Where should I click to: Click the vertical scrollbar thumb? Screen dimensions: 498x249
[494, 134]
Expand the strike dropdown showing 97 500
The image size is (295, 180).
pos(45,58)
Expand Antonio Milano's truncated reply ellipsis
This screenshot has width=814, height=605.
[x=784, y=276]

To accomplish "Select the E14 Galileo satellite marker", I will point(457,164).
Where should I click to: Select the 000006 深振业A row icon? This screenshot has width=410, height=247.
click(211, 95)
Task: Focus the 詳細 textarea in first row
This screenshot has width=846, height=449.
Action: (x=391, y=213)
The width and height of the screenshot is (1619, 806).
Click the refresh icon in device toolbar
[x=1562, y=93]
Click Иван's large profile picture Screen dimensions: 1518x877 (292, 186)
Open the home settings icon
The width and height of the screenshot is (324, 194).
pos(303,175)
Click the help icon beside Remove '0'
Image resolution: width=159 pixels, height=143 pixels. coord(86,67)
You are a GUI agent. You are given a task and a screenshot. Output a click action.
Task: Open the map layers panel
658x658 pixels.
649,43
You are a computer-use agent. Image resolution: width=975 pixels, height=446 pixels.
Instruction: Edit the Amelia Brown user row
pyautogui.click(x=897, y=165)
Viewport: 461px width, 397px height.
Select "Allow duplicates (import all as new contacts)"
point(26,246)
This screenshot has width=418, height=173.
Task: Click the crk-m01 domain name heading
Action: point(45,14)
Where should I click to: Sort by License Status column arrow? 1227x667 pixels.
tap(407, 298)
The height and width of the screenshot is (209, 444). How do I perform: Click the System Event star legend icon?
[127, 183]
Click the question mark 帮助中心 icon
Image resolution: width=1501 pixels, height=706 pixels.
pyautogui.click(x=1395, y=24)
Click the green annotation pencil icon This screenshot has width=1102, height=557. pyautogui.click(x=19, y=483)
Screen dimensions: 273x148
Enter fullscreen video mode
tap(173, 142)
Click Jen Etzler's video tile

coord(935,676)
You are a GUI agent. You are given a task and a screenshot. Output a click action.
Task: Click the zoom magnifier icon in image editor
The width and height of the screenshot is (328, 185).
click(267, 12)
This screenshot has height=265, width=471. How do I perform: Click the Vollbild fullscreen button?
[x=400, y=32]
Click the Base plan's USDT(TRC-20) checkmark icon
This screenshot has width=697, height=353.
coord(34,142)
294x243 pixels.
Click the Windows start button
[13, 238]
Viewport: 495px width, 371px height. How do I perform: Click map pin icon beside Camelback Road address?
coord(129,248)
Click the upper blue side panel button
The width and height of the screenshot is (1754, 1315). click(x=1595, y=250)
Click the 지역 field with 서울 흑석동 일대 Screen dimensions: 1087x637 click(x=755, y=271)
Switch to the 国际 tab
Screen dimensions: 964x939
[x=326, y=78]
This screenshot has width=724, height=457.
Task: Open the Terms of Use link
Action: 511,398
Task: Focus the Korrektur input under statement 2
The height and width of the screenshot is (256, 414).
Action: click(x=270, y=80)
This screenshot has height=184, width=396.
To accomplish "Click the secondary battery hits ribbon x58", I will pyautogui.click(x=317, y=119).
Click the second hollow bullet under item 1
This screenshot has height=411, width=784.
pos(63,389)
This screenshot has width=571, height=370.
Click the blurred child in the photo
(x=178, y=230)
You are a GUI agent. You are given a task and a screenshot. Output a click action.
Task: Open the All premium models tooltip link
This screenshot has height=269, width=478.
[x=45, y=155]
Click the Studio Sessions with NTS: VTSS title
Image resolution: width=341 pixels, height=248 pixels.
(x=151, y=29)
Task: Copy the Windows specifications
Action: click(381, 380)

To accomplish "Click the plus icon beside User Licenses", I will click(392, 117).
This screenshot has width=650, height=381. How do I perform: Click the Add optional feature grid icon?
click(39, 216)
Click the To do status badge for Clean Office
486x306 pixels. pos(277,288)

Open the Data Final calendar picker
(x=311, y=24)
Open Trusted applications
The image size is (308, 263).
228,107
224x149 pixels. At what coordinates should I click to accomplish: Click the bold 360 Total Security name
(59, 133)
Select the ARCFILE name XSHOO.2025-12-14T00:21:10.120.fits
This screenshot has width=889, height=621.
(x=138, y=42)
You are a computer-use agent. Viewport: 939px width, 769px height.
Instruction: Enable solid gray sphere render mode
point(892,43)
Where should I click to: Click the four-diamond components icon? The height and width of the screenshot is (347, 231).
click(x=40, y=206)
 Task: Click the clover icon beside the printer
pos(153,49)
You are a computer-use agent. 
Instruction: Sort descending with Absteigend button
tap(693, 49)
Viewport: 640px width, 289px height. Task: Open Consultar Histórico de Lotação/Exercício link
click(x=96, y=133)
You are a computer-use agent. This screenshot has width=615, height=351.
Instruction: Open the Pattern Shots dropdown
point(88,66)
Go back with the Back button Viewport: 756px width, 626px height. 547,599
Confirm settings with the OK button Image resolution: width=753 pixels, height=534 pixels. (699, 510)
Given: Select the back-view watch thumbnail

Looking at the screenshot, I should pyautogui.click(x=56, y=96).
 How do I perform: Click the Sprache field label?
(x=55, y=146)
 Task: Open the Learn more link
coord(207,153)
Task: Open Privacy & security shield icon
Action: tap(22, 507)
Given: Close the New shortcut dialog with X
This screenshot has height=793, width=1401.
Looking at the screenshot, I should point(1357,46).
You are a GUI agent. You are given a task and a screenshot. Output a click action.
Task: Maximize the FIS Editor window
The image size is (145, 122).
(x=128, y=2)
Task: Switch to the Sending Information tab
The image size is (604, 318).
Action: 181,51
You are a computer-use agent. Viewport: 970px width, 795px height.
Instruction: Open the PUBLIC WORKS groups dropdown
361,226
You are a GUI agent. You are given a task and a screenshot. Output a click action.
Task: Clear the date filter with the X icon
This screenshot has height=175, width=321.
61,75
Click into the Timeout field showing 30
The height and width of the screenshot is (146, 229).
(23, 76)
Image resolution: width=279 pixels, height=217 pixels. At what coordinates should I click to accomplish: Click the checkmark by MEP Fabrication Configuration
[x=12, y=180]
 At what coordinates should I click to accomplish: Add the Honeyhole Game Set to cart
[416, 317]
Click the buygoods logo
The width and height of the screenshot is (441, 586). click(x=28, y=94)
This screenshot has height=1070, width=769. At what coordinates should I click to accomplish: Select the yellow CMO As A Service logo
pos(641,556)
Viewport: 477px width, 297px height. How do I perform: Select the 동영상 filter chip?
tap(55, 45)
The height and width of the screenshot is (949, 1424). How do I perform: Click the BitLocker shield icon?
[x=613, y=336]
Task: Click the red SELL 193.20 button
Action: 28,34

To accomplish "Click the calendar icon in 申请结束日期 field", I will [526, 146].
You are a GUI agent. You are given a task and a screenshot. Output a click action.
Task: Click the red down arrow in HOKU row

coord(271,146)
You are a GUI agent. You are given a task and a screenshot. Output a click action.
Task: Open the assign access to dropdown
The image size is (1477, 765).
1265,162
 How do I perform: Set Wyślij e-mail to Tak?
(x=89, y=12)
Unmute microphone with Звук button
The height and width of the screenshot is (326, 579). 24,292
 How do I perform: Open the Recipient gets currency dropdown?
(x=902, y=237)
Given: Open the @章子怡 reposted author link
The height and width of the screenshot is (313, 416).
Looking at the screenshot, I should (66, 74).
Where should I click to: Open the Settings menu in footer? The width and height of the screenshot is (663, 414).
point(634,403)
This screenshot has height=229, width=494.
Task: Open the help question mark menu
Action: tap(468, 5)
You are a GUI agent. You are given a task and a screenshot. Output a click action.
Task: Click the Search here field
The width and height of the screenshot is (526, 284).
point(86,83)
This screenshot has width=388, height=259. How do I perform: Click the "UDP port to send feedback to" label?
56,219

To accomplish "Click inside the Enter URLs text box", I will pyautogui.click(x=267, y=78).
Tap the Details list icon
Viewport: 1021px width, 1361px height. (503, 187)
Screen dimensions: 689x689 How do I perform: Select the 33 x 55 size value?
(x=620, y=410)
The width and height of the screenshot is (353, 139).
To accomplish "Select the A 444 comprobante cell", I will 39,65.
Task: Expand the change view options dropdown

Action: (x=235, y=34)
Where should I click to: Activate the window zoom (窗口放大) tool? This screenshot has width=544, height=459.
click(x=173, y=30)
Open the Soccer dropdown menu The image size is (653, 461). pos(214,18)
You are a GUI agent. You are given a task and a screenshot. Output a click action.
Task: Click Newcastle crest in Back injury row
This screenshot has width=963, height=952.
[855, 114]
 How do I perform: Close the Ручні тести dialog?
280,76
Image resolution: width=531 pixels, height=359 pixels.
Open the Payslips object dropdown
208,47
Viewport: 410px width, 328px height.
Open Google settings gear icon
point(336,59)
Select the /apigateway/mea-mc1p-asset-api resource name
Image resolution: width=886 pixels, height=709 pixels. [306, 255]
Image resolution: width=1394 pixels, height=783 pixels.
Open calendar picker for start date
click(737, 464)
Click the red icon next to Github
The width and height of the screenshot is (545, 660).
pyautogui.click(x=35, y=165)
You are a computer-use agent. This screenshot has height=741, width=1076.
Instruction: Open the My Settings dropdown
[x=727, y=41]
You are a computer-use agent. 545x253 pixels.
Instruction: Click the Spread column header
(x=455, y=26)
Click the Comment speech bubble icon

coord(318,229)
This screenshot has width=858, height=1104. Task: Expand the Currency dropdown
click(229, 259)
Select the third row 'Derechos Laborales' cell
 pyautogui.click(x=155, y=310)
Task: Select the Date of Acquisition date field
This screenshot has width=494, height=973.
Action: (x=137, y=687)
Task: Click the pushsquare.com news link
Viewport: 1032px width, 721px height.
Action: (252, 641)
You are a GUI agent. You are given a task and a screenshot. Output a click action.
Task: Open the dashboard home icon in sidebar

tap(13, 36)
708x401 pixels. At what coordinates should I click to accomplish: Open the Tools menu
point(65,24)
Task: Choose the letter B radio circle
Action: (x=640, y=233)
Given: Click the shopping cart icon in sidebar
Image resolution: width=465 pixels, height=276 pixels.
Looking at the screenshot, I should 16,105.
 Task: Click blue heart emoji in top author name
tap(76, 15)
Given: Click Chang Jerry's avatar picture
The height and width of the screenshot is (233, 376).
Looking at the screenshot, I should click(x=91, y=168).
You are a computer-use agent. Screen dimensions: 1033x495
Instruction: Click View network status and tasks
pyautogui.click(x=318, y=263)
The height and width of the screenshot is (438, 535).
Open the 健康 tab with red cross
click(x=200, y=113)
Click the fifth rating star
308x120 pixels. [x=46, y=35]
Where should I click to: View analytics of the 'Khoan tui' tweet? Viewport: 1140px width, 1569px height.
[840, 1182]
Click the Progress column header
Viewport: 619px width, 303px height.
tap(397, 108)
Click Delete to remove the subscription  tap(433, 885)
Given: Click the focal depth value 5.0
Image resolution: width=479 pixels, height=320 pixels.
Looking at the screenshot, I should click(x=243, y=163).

ACTIVITY:
Begin at the first line of the material above. Transcribe each line exactly, ending with the line that contains "Viewport: 461px width, 397px height.".

EXERCISE RESPONSE:
Where should I click to: Click the vertical scrollbar thumb? Screen dimensions: 498x249
[494, 134]
Expand the strike dropdown showing 97 500
The image size is (295, 180).
pos(45,58)
Expand Antonio Milano's truncated reply ellipsis
This screenshot has width=814, height=605.
[x=784, y=276]

To accomplish "Select the E14 Galileo satellite marker", I will point(457,164).
Where should I click to: Select the 000006 深振业A row icon? This screenshot has width=410, height=247.
click(211, 95)
Task: Focus the 詳細 textarea in first row
This screenshot has width=846, height=449.
Action: (x=391, y=213)
The width and height of the screenshot is (1619, 806).
Click the refresh icon in device toolbar
[x=1562, y=93]
Click Иван's large profile picture Screen dimensions: 1518x877 (292, 186)
Open the home settings icon
The width and height of the screenshot is (324, 194).
pos(303,175)
Click the help icon beside Remove '0'
Image resolution: width=159 pixels, height=143 pixels. coord(86,67)
You are a GUI agent. You are given a task and a screenshot. Output a click action.
Task: Open the map layers panel
658x658 pixels.
649,43
You are a computer-use agent. Image resolution: width=975 pixels, height=446 pixels.
Instruction: Edit the Amelia Brown user row
pyautogui.click(x=897, y=165)
Viewport: 461px width, 397px height.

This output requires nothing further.